El Pensamiento Realista en la Educación Emocional.

La capacidad de los seres humanos para engañarse a si mismos es casi ilimitada, lo cual hace que enseñarle a los niños el pensamiento orientado hacia la realidad ocupe su primer premio. Nuestro cerebro emocional parece tener la capacidad de vestirse con una armadura a fin de proteger sus deseos más fervientes del ataque del cerebro lógico. Como resultado de esto estamos continuamente haciendo cosas que no debíamos hacer.

El hecho de que hagamos cosas que nos perjudican con tanta frecuencia, indica que la evolución ha tomado un c camino equivocado en el desarrollo de la así llamada porción “lógica del cerebro”. Afortunadamente esto puede remediarse. Los niños pueden criarse para actuar en beneficio propio y de los demás.

Vivir en la Negación

Conspiramos con frecuencia de manera inconsciente con nuestros hijos para evitar una verdad dolorosa aun cuando nos enfrentamos a hechos concluyentes.

En tanto que seres humanos estamos todos sujetos a la negación y a la racionalización. Millones de adultos de otro modo razonables ingresan diariamente en los autos sin abrocharse el cinturón de seguridad o encienden un cigarrillo. Algunos de nosotros nos sentimos mas inclinados que otros a ocultar la cabeza en la medida en que queramos criar niños saludables tanto del punto de vista físico como emocional, debemos aprender a enfrentar la realidad.

Aclarar nuestras cabezas en la Educación Emocional

Lo opuesto al engaño de si mismo es el pensamiento realista, que ve al mundo tal como es y responde con decisiones y conductas adecuadas. Muchos de nosotros nos preocupamos por enseñarles a nuestros hijos de “las realidades duras de la vida”, estamos en realidad reforzando esta negación. En lugar de tratar de proteger a los niños de un problema, podemos ayudarlos más siendo veraces, por más dolorosa que pueda ser la situación.
Cuando les explicamos detallando los hechos desde nuestro punto de vista, aprendemos que tenemos la fuerza emocional para examinar y enfrentar incluso la situación más penosa. Esto transmite en forma implícita el mensaje de que ellos pueden hacer lo mismo.

Expertos afirman que los niños deben confiar en si mismos para enfrentar el divorcio de sus padres en lugar de suponer que sus padres siempre actuaran en su beneficio. Las investigaciones actuales son concordantes con este consejo. Muchos padres se engañan a si mismos, pensando que el divorcio produce efectos duraderos en los niños que pueden causar un trauma mucho después de haber crecido. Aun cuando no pareció haber ningún problema grave en el momento del divorcio. Wallestein denomina este fenómeno el “efecto adormecido”. Según este autor muchos de los problemas de los niños se deben al síndrome del “niño sobrecargado”. Cuando se produce un divorcio, los padres enfrentan momentos difíciles al tener que separar las necesidades de sus hijos de las propias dando mas tiempo y menos disciplina y generalmente mostrándose menos sensibles hacia sus hijos aun cuando señalen a menudo que nunca se sintieron mas cerca de ellos.

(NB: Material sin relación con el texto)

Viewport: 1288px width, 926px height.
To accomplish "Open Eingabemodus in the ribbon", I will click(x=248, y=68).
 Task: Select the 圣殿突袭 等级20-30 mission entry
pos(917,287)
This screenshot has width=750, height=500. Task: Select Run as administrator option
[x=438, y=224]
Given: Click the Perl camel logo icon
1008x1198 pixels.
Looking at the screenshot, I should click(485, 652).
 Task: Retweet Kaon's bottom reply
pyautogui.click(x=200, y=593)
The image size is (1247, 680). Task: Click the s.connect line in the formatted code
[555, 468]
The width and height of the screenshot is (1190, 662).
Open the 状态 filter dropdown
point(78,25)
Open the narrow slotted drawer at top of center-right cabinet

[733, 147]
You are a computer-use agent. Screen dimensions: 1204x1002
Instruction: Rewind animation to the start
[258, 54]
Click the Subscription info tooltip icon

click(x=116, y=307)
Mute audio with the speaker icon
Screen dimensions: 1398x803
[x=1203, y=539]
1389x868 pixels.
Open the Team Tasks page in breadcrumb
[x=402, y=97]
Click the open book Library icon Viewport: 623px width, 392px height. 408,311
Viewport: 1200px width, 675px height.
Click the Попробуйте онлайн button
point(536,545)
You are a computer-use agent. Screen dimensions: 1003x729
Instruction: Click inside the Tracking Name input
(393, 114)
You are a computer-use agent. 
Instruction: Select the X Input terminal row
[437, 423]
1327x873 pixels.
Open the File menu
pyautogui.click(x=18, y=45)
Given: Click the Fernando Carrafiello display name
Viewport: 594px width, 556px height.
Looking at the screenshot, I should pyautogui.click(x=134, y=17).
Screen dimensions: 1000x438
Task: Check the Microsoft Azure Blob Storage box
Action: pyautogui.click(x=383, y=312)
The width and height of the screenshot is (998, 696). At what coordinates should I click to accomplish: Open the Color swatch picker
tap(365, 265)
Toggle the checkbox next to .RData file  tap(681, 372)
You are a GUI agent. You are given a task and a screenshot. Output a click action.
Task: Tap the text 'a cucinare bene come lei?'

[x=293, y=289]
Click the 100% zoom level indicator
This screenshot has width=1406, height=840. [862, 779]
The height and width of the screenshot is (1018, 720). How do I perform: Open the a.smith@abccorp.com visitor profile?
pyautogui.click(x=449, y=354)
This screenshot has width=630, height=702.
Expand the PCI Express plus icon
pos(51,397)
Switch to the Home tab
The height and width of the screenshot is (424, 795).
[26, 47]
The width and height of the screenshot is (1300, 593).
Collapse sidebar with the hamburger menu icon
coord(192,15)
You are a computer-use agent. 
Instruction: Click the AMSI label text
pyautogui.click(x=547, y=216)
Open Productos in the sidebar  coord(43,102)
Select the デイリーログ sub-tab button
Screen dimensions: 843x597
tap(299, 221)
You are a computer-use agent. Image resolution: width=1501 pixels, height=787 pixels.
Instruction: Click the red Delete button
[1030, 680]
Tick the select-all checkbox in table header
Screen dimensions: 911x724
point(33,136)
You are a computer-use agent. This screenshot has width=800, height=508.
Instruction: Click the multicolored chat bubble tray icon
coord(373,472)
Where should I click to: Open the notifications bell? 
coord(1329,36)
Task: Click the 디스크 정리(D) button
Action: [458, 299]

En su libro Richard Gardner les dice a sus jóvenes lectores que, aunque la mayoría de los padres aman mucho a sus hijos y tratan de hacer lo correcto respecto de ellos durante un divorcio, los padres a veces fracasan: hacen y dicen cosas que no son buenas para sus hijos y los niños deben aprender4 a reconocer esto y a tomar decisiones que redunden en su beneficio.

La mayoría de los padres aman mucho a sus hijos. Pero a veces los padres que aman muy poco o no aman nada a sus hijos dicen que su amor por ellos es muy grande.

Los padres que aman a sus hijos se sienten orgullosos de ellos y les cuentan a los demás los logros de ellos.

Gardner no cree que el juicio de un niño puede ser infalible pero si cree que los niños deben aprender a evaluar su situación en forma realista y actuar en su propio beneficio.

Los niños no pueden aprender esto si los padres son reservados o no son sinceros respecto delos problemas reales y advierte lo siguiente a los padres:

  • -No oculte sus sentimientos.
  • -No oculte sus errores.
  • -No tema decirles la verdad a los niños.

Fuente: Shapiro, Lawrence: La Inteligencia Emocional de los niños.